• **The records**
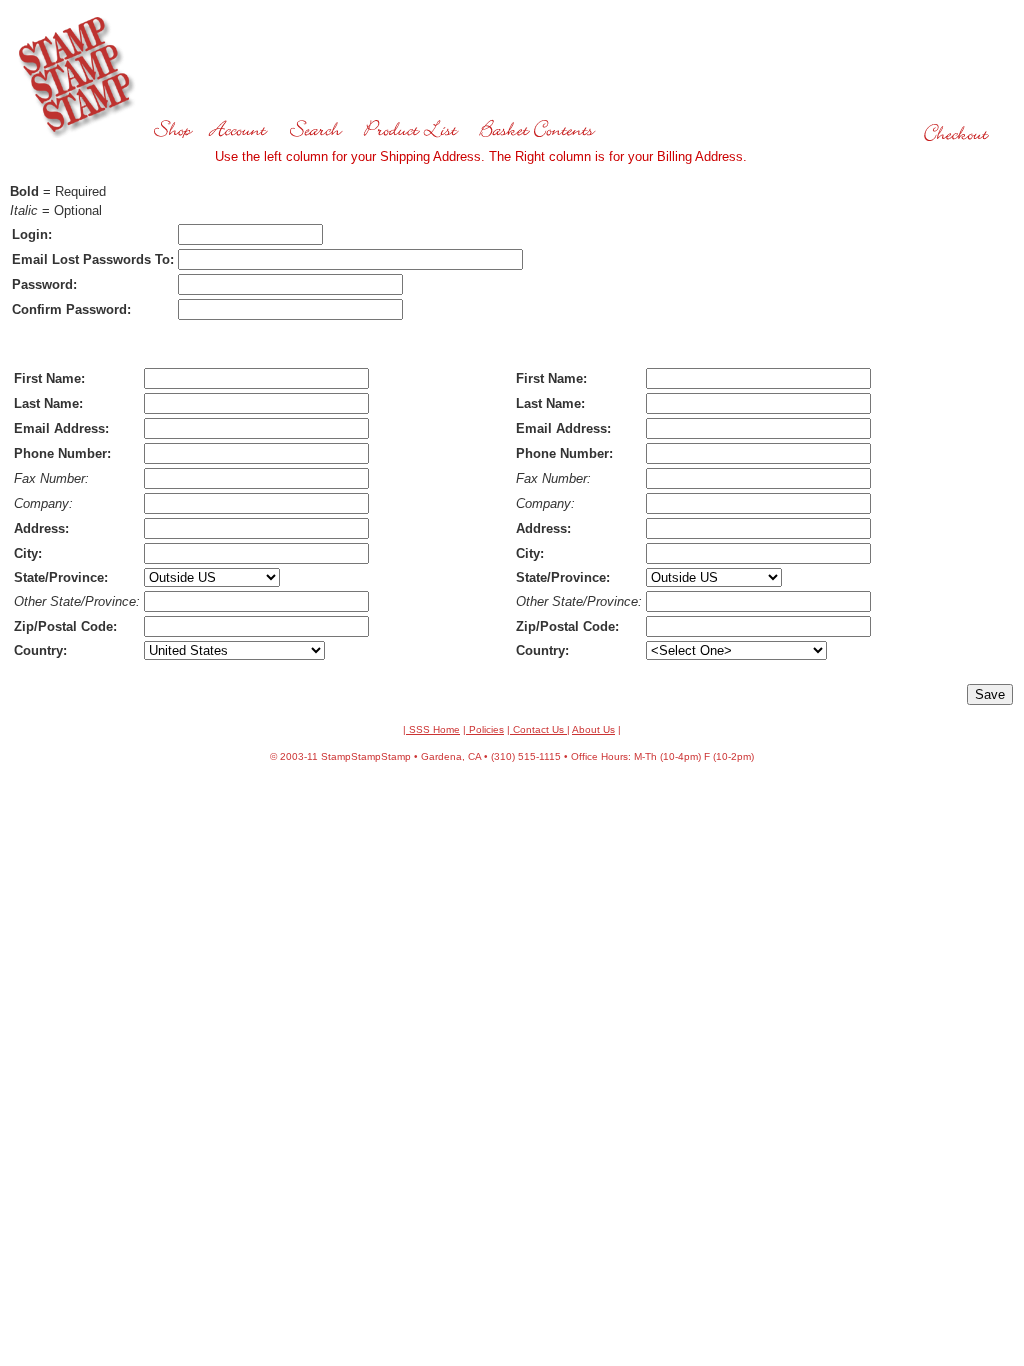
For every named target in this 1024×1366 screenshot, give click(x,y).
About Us (593, 729)
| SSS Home (431, 729)
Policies (485, 729)
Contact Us (538, 729)
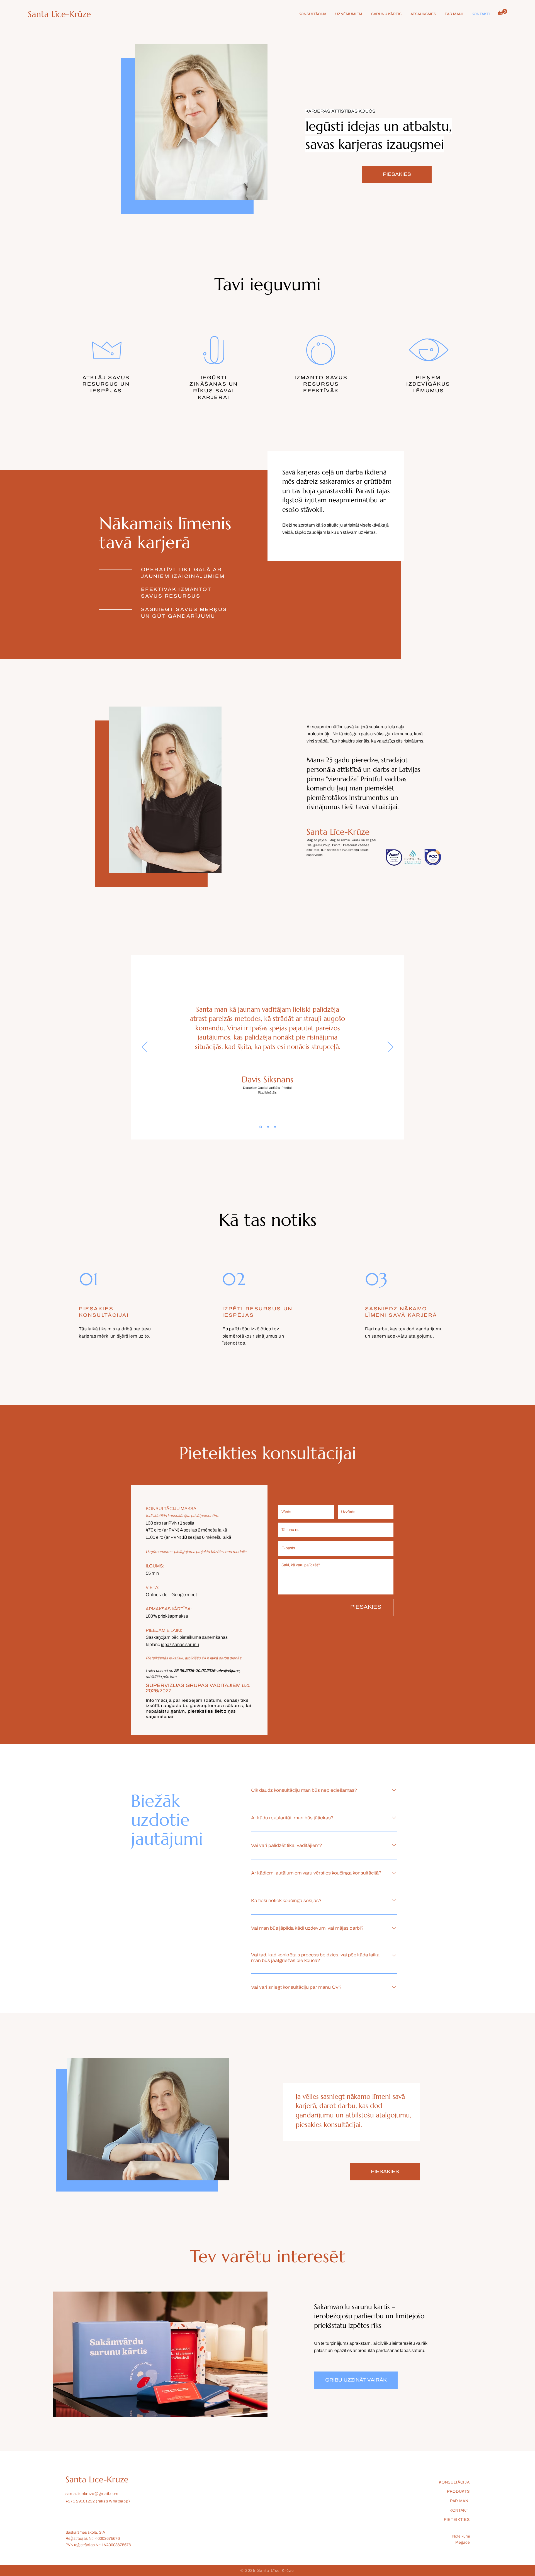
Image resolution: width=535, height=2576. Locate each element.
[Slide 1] (260, 1127)
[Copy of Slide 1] (267, 1127)
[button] (502, 12)
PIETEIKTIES (457, 2519)
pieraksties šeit (206, 1711)
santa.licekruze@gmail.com (92, 2494)
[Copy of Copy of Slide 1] (275, 1127)
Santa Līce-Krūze (59, 14)
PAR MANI (460, 2501)
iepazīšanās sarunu (180, 1644)
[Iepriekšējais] (144, 1047)
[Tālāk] (390, 1047)
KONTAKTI (459, 2510)
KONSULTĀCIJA (454, 2482)
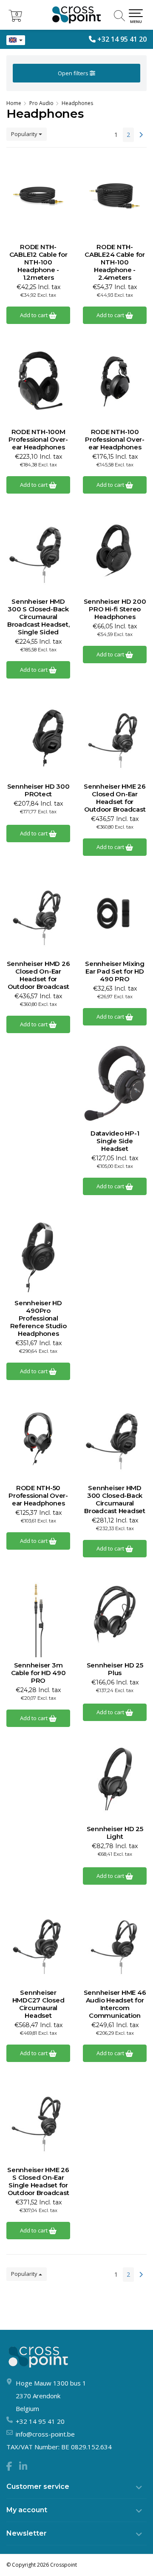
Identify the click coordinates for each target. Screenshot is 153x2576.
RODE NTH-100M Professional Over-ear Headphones (38, 439)
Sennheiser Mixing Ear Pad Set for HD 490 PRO (114, 971)
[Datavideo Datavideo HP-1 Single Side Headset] (115, 1082)
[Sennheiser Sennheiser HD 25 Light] (115, 1778)
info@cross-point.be (45, 2434)
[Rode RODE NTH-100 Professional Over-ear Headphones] (115, 381)
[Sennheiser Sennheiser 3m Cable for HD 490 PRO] (38, 1614)
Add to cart (34, 315)
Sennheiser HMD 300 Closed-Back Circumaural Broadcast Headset (114, 1499)
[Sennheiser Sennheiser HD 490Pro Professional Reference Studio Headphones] (38, 1252)
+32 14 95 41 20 (122, 39)
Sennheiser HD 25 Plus (115, 1669)
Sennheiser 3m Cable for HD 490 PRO (38, 1672)
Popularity (25, 134)
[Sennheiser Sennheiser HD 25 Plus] (115, 1614)
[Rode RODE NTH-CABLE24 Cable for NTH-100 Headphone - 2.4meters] (115, 196)
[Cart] (15, 19)
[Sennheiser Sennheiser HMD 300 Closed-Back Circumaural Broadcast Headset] (115, 1437)
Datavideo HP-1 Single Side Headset (115, 1141)
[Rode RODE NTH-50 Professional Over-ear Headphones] (38, 1437)
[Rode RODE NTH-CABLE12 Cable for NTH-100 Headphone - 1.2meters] (38, 196)
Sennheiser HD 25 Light (115, 1832)
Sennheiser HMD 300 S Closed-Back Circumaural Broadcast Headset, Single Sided (38, 617)
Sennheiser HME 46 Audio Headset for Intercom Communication (115, 2004)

• **Aim of the exercise**
Please copy exactly the lines from the one containing "Contact Us (538, 729)" through the end of the records above, leaving out every picture.

• **Answer space**
Contact Us (538, 729)
Image resolution: width=535, height=2576. Locate each element.
[Slide 1] (260, 1127)
[Copy of Slide 1] (267, 1127)
[button] (502, 12)
PIETEIKTIES (457, 2519)
pieraksties šeit (206, 1711)
santa.licekruze@gmail.com (92, 2494)
[Copy of Copy of Slide 1] (275, 1127)
Santa Līce-Krūze (59, 14)
PAR MANI (460, 2501)
iepazīšanās sarunu (180, 1644)
[Iepriekšējais] (144, 1047)
[Tālāk] (390, 1047)
KONTAKTI (459, 2510)
KONSULTĀCIJA (454, 2482)
Identify the click coordinates for each target. Screenshot is 153x2576.
RODE NTH-100M Professional Over-ear Headphones (38, 439)
Sennheiser Mixing Ear Pad Set for HD 490 PRO (114, 971)
[Datavideo Datavideo HP-1 Single Side Headset] (115, 1082)
[Sennheiser Sennheiser HD 25 Light] (115, 1778)
info@cross-point.be (45, 2434)
[Rode RODE NTH-100 Professional Over-ear Headphones] (115, 381)
[Sennheiser Sennheiser 3m Cable for HD 490 PRO] (38, 1614)
Add to cart (34, 315)
Sennheiser HMD 300 Closed-Back Circumaural Broadcast Headset (114, 1499)
[Sennheiser Sennheiser HD 490Pro Professional Reference Studio Headphones] (38, 1252)
+32 14 95 41 20 (122, 39)
Sennheiser HD 25 Plus (115, 1669)
Sennheiser 3m Cable for HD 490 PRO (38, 1672)
Popularity (25, 134)
[Sennheiser Sennheiser HD 25 Plus] (115, 1614)
[Rode RODE NTH-CABLE24 Cable for NTH-100 Headphone - 2.4meters] (115, 196)
[Cart] (15, 19)
[Sennheiser Sennheiser HMD 300 Closed-Back Circumaural Broadcast Headset] (115, 1437)
Datavideo HP-1 Single Side Headset (115, 1141)
[Rode RODE NTH-50 Professional Over-ear Headphones] (38, 1437)
[Rode RODE NTH-CABLE12 Cable for NTH-100 Headphone - 1.2meters] (38, 196)
Sennheiser HD 25 Light (115, 1832)
Sennheiser HMD 300 S Closed-Back Circumaural Broadcast Headset, Single Sided (38, 617)
Sennheiser HME 46 Audio Headset for Intercom Communication (115, 2004)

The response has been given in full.